The background job queue for proposal processing

A proposal that arrives at our system goes through four distinct processing stages: ingest, classify, draft, and verify. Each stage takes seconds to minutes. Each one has different failure modes. Each one needs different retry behavior. Doing all four synchronously inside the API request that uploaded the RFP would be wrong; doing all four async with no orchestration would also be wrong.

We use Hatchet for the orchestration. This post is what the workflow looks like, why we chose async-with-orchestration over the alternatives, and the one place we deliberately chose synchronous.

The four stages

┌───────────┐     ┌──────────┐     ┌────────┐     ┌────────┐
│  Ingest   │ ──► │ Classify │ ──► │ Draft  │ ──► │ Verify │
└───────────┘     └──────────┘     └────────┘     └────────┘
   PDF parse,     Question         RAG draft       Per-claim
   chunking,      bucketing,       per question    verification,
   embedding      KB retrieval                     citation check

Ingest. The RFP arrives — PDF, DOCX, ZIP, or portal export. Ingest extracts text, identifies sections, chunks the content, embeds chunks, and writes them to the per-tenant vector index. Failure modes: parse errors, OCR errors on scanned pages, embedding API timeouts. Retries: idempotent, up to 5 with exponential backoff. Dead-letter on persistent failure goes to a queue we review weekly.
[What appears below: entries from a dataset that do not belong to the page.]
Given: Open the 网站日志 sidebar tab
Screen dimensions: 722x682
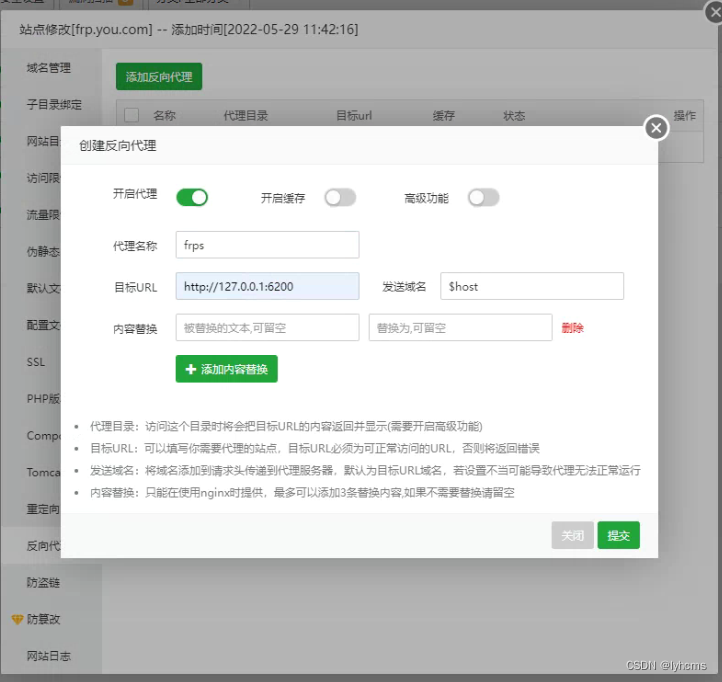Looking at the screenshot, I should 49,656.
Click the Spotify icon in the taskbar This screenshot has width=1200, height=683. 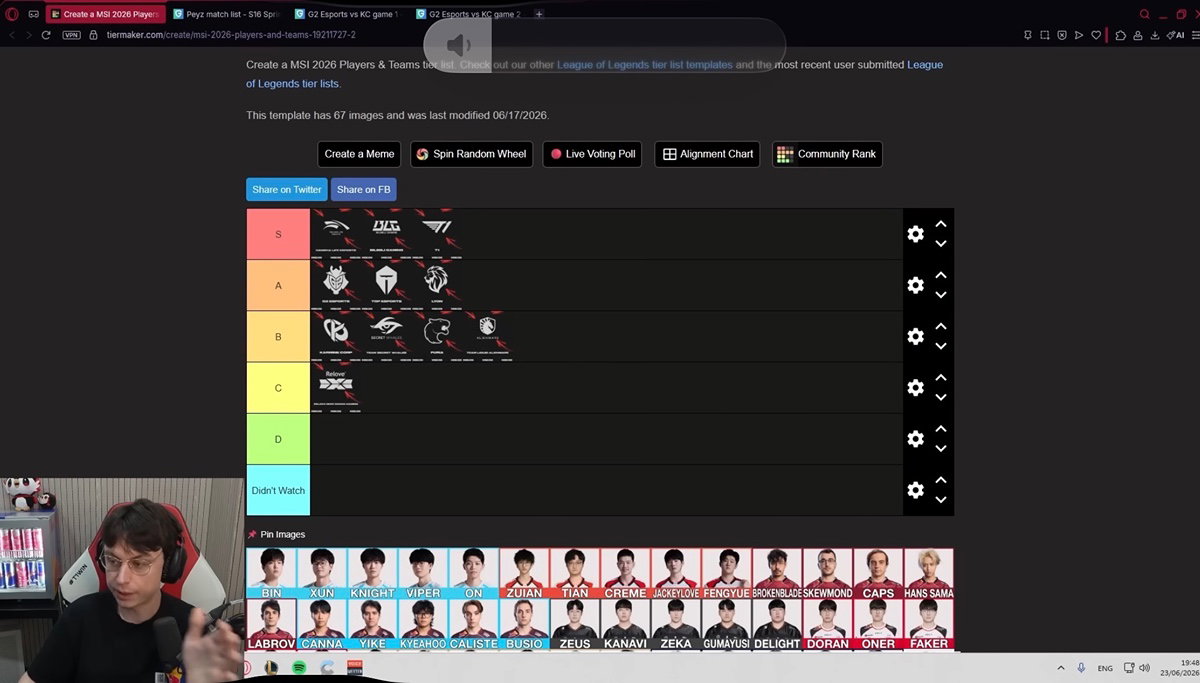[x=299, y=667]
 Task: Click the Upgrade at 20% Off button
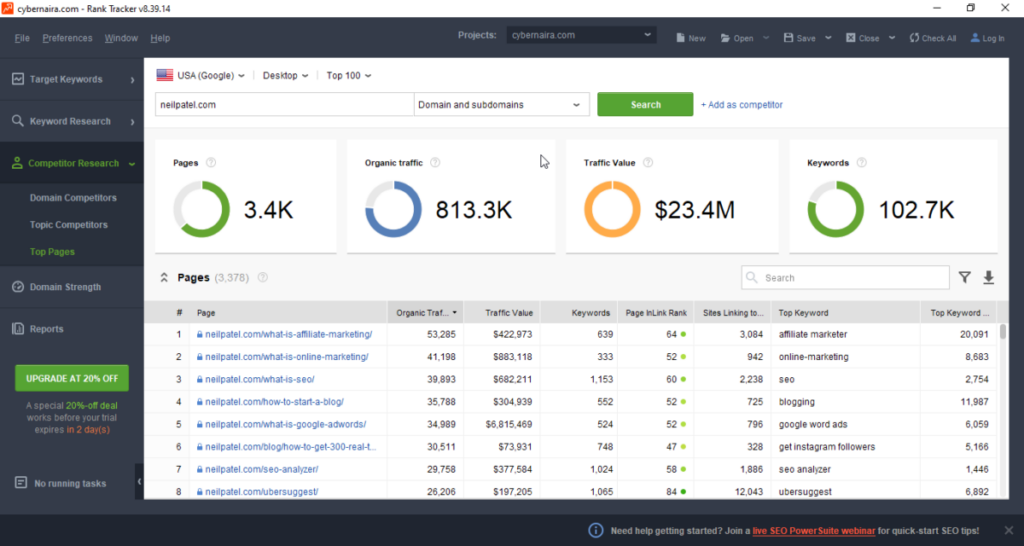click(x=71, y=378)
Classify. Once the document is ingested, the classifier identifies questions and assigns each to a bucket (security, finance, legal, ops, etc.) — covered in the DDQ classification changelog. Failure modes: model timeouts, low-confidence classifications that route to human review. Retries: 3, with the human-review path as the deterministic fallback.

Draft. For each classified question, the system retrieves from the KB and produces a grounded draft. This is the heaviest stage — minutes per response on a typical RFP. Failure modes: retrieval misses, drafting timeouts, refusals from the verifier (which surface as “needs SME” in the UI). Retries: 2, with refusals being a successful outcome rather than an error.

Verify. Every claim in the draft runs through the verifier. The output is the draft annotated with citations or refusals. Failure modes: verifier disagreements with the drafter that look like over-refusal. Retries: 1, then escalates to the per-claim refusal log.

Why async

The naive alternative would be synchronous processing inside the upload request. For a 60-page RFP with 200 questions, that means a 5-to-15-minute HTTP request. That is not viable for any kind of UX, and it pins a worker thread for the duration. We tried it briefly during early prototyping; the test for “the user uploads, then closes the laptop, then comes back” was the killer.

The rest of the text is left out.